Better sanitation for informal settlements could reduce Khayelitsha's crime problems, an activist told the Khayelitsha commission. File picture: COURTNEY AFRICA

Cape Town - Better sanitation for informal settlement dwellers could reduce Khayelitsha's crime problems, a local activist told the Khayelitsha commission of inquiry on Friday.

Social Justice Coalition (SJC) activist Phumeza Mlungwana was the last person to take the stand in week one of the commission's hearings on claims of police inefficiency in the area, in Cape Town.

“People would be less vulnerable to crime... if sanitation is sorted and the relationship between sanitation and crime is addressed,” Mlungwana said.

Many people were robbed while walking to communal toilets or to the bushes at night to relieve themselves, she told the commissioners, retired judge Kate O'Regan and advocate Vusi Pikoli.

Mlungwana told the packed hall in Khayelitsha, where the hearings are being held, about her own experiences with crime.

“I've been robbed a couple of time going to school... to the Sanlam Centre,” she said.

Reporting the robberies was futile, as she did not expect the criminals to be arrested or her belongings to be recovered.

Earlier, the commission heard from the relatives of two men killed by vigilantes.

Nomakhuma Bontshi, the aunt of 30-year-old Andile Ntsholo, who was necklaced in May 2012, broke down and dabbed away tears with a blue handkerchief after telling commissioners her story. Necklacing involves placing a car tyre over someone's head and setting it alight.

The night before her nephew was found dead in B-section, residents gathered at her sister's house and told them they would be packing his bags and forcing him out of the area because he was accused of stealing cellphones from residents, Bontshi said. His charred body was found in Khayelitsha the next morning.

“The police arrived at our house the next morning and asked us who could have done this and we said we don't know.”

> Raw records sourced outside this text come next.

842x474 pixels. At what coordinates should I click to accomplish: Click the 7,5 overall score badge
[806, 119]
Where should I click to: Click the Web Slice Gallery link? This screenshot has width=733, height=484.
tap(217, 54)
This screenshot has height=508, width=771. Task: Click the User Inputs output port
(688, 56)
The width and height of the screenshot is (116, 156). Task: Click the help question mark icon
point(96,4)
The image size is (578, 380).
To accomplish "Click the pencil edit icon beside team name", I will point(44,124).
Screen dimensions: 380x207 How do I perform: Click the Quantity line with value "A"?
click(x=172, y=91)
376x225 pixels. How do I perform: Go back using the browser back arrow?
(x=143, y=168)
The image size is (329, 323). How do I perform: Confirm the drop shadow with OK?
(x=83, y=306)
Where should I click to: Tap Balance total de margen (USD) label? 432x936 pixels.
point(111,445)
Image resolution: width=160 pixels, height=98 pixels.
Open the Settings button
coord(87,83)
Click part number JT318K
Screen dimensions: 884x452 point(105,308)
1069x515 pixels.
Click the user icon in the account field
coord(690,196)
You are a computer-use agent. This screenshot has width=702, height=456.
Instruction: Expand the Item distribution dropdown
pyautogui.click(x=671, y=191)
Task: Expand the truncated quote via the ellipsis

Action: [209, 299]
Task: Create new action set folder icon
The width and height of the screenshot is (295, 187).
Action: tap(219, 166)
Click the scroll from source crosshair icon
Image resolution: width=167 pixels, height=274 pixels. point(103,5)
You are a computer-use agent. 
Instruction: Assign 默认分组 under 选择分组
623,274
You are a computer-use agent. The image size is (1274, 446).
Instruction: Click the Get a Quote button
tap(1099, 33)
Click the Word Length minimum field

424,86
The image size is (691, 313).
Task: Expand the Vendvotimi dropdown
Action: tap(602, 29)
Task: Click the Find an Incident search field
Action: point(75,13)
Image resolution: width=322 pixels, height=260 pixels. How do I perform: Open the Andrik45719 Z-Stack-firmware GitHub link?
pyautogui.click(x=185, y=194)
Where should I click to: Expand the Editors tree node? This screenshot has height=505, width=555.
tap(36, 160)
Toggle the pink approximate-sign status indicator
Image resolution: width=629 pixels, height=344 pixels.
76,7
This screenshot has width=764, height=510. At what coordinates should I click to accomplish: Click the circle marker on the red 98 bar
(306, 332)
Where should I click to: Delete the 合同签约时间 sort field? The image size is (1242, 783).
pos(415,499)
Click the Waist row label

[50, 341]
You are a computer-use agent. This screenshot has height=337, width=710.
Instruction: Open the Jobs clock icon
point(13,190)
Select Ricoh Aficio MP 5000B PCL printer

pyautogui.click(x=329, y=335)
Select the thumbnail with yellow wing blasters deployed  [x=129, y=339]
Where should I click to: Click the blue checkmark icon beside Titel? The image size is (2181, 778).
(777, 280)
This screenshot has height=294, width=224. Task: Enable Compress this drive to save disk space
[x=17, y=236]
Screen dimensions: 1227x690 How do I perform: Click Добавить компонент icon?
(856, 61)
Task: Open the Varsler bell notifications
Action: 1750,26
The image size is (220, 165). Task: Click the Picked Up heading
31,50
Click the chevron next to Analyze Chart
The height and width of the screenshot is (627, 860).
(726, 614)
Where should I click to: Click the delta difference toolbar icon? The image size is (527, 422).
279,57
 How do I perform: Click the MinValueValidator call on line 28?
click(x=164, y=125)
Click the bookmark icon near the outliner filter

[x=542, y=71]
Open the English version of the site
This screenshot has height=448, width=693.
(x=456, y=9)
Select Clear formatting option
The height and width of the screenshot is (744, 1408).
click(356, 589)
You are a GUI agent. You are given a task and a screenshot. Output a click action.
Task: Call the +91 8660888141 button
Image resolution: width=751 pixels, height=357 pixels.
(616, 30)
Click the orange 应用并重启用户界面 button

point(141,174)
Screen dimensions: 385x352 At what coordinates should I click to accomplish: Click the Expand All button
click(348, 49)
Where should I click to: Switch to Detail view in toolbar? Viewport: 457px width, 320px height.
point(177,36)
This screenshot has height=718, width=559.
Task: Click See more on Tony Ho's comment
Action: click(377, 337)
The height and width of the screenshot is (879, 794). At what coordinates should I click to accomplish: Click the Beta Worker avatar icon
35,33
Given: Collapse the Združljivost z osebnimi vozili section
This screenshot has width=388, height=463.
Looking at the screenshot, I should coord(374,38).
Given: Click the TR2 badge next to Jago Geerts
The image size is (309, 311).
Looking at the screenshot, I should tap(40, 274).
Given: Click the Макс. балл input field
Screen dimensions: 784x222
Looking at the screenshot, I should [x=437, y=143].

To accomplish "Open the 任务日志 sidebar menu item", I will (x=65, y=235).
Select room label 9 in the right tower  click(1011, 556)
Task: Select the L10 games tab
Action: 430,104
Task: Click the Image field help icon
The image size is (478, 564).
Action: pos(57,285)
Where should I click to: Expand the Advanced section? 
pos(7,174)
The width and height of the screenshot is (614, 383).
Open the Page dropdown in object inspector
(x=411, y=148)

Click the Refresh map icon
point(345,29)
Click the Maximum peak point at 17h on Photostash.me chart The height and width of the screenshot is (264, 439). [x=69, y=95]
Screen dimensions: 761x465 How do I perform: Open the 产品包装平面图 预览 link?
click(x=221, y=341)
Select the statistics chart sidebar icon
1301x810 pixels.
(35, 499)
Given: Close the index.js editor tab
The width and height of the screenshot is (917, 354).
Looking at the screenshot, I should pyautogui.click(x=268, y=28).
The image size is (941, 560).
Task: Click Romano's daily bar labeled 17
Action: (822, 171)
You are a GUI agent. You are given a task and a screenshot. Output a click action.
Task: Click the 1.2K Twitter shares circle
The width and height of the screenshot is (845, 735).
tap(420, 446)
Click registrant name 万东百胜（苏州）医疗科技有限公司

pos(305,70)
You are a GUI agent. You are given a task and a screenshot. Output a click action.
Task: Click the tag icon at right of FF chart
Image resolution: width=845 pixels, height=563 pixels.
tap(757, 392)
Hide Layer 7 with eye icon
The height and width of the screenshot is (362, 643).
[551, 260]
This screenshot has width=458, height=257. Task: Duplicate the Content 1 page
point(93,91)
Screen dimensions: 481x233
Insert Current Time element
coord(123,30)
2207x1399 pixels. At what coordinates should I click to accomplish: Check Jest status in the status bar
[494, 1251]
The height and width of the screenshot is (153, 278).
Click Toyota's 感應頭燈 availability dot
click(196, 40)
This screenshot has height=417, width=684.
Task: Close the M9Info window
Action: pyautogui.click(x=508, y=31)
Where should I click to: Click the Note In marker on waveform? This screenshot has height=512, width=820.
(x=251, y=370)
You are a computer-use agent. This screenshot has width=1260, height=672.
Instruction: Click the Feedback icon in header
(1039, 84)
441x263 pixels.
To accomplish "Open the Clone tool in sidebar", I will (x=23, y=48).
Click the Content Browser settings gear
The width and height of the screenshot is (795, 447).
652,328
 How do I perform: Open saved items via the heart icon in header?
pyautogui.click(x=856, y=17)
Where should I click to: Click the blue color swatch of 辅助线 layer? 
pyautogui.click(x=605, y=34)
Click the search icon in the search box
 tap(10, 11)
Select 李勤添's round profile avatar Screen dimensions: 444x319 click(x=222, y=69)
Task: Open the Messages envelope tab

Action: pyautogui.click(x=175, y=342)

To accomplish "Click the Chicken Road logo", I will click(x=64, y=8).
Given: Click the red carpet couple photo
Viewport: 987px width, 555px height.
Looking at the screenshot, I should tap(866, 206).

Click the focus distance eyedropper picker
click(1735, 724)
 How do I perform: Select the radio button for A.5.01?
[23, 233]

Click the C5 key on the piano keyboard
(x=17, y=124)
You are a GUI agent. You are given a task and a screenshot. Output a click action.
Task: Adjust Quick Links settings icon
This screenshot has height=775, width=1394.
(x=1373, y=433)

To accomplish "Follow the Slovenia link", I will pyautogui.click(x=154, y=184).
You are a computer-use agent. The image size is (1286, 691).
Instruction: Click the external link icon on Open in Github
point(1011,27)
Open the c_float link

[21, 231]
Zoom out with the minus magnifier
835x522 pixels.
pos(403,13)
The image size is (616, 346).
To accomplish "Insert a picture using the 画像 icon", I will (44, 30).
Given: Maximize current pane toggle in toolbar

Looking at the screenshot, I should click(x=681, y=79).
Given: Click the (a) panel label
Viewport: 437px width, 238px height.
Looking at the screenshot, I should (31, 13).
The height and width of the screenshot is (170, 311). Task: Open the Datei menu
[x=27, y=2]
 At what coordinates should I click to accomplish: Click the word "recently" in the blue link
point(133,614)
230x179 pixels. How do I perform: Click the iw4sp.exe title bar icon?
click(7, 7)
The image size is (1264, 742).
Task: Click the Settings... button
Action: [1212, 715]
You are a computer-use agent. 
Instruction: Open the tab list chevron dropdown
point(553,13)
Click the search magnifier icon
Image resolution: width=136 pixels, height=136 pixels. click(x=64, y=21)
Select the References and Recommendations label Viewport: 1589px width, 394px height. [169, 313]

She said it was the first and last time they heard from police.

“We never got around to find out everything from the police. All I know is God will reveal who did this.”

Norman Arendse, for the police, asked her why she had not contacted the police when her nephew's neighbours threatened to evict him.

“Because the residents were so angry.... We thought even the police wouldn't be able to do anything about it,” she answered.

Harare resident Mzoxolo Tame was the next to take the stand. Tame's cousin Xolisile was killed in January last year after allegedly being caught breaking into a house.

Tame told the commission of his encounter with the investigating officer, shortly before his cousin's body was identified. He described the officer as rude, dismissive and disrespectful.

When asked what the detective told him, he quoted the officer.

“He said, I quote: 'The laaitie (youth) was caught with his body halfway through the window of a house and he was moered (beaten up)',” said Tame.

A woman, her son, and another man were arrested and later released on bail. Tame said he had yet to hear from Harare police how far the case had progressed.

He told O'Regan and Pikoli how he felt about the attitude of police officers in Harare in general.

“They don't understand their fundamental responsibility... They think they are doing the community a favour,” Tame said.

“Their attitude is not that of public servants.”

The commission was set up to probe allegations of police inefficiency in Khayelitsha following several mob justice killings, allegedly as a result of residents' frustrations with police inaction.